Decomisos.

1. Toda infracción administrativa muy grave, en materia de caza, llevará consigo el decomiso de la caza, viva o muerta, que fuese ocupada al infractor, independientemente de su calificación como piezas de caza, así como de cuantas artes, medios o animales, vivos o muertos, que, de forma ilícita, sirviesen para cometer el hecho. A los bienes ocupados se les dará el destino que se señale reglamentariamente.

2. Las piezas capturadas que se encuentren vivas y con posibilidad de seguir viviendo serán puestas en libertad y devueltas a su medio natural una vez adoptadas las medidas necesarias para su correcta identificación, si ello fuese preciso. A las piezas que estuvieran heridas se les proporcionarán los cuidados necesarios para su recuperación. Los ejemplares muertos serán entregados en centros de beneficencia.

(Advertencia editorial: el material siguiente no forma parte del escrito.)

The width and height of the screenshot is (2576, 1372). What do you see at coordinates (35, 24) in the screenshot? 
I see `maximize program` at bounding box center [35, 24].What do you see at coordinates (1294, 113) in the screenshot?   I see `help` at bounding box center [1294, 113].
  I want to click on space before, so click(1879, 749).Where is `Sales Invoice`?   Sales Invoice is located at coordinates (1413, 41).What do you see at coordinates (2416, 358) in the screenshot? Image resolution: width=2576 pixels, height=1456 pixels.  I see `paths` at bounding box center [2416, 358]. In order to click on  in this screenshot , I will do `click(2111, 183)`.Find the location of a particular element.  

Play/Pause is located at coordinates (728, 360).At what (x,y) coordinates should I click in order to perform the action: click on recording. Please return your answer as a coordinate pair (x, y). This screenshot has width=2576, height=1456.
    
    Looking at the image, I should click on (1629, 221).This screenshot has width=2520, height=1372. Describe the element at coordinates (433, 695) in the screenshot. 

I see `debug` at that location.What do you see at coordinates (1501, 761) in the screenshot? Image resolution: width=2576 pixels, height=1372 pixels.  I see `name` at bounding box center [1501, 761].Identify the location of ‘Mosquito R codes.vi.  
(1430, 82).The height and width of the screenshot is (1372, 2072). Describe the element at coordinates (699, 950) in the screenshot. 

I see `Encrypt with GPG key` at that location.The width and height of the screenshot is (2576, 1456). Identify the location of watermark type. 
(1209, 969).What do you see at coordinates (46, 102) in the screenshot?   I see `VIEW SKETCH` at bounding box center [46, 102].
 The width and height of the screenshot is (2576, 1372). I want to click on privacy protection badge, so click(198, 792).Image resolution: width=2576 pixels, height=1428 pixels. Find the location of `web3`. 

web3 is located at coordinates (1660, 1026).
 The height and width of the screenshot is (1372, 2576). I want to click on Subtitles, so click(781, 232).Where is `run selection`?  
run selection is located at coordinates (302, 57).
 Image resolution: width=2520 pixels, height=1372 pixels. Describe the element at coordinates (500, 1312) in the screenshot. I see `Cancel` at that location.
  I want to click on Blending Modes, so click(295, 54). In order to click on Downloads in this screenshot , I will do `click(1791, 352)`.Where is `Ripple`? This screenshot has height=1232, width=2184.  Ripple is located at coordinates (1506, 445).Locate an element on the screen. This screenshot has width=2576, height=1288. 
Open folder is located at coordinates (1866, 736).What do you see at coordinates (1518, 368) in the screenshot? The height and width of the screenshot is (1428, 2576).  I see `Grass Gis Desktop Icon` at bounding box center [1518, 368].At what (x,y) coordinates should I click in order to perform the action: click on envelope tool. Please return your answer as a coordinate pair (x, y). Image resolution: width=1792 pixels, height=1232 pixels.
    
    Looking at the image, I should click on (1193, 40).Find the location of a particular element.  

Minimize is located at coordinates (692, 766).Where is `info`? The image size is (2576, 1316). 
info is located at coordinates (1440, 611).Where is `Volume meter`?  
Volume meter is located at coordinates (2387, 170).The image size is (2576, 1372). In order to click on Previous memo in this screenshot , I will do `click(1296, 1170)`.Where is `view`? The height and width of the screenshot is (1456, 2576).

3. Cuando se trate de perros o aves de cetrería vivos cuya tenencia estuviese autorizada, el agente de la autoridad interviniente podrá proceder a su decomiso y posterior traslado a un centro zoológico.

4. La caza muerta útil para el consumo será entregada en un centro benéfico.

5. Los trofeos serán puestos a disposición de la jefatura territorial competente en materia de caza.

6. En todos los casos el agente denunciante expedirá recibo de lo decomisado al denunciado, en el que constará su destino y puesta a disposición de la autoridad correspondiente.

 

Retirada y devolución de armas.

1. El agente de la autoridad denunciante procederá a la retirada de las armas y de su correspondiente guía, sólo en aquellos casos en que fuesen utilizadas para cometer la presunta infracción, por disparo directo, habiendo producido la muerte de animales no cazables o su uso en lugar o tiempo no autorizados. En todo caso, se dará recibo en que conste la clase, marca, número y puesto de la Guardia Civil donde quedará depositada.

2. El uso o tenencia durante el ejercicio de la caza de armas o medios no autorizados dará lugar a su retirada por el agente denunciante. Las armas serán depositadas en el puesto de la Guardia Civil más próximo a donde se produjesen los hechos denunciados.

3. La negativa a la entrega del arma o medios, cuando el presunto infractor sea requerido para ello, podrá dar lugar a denuncia ante el Juzgado competente a los efectos previstos en la legislación penal.

4. Las armas o medios retirados, si son de lícita tenencia y utilización conforme a esta Ley, serán devueltos por algunos de los siguientes procedimientos:

De forma gratuita, cuando por resolución recaída en el expediente se proceda al sobreseimiento del mismo.

Gratuitamente, por disposición expresa del instructor del expediente, en el supuesto de infracción leve, una vez propuesta esta tipificación, previa solicitud de devolución por el interesado y siempre que el mismo no tenga pendiente de pago sanciones por infracciones de la presente Ley.

Previo rescate en la cuantía establecida, cuando se hagan efectivas las sanciones e indemnizaciones impuestas en los supuestos de infracción grave o muy grave. No obstante, el instructor del expediente podrá acordar, una vez dictada la propuesta de sanción, la devolución del arma si el presunto infractor presenta aval bancario que garantice el importe total de la sanción e indemnización propuestas.

A las armas decomisadas se les dará el destino establecido en la legislación del Estado en la materia. Los demás medios materiales no rescatados serán enajenados o destruidos.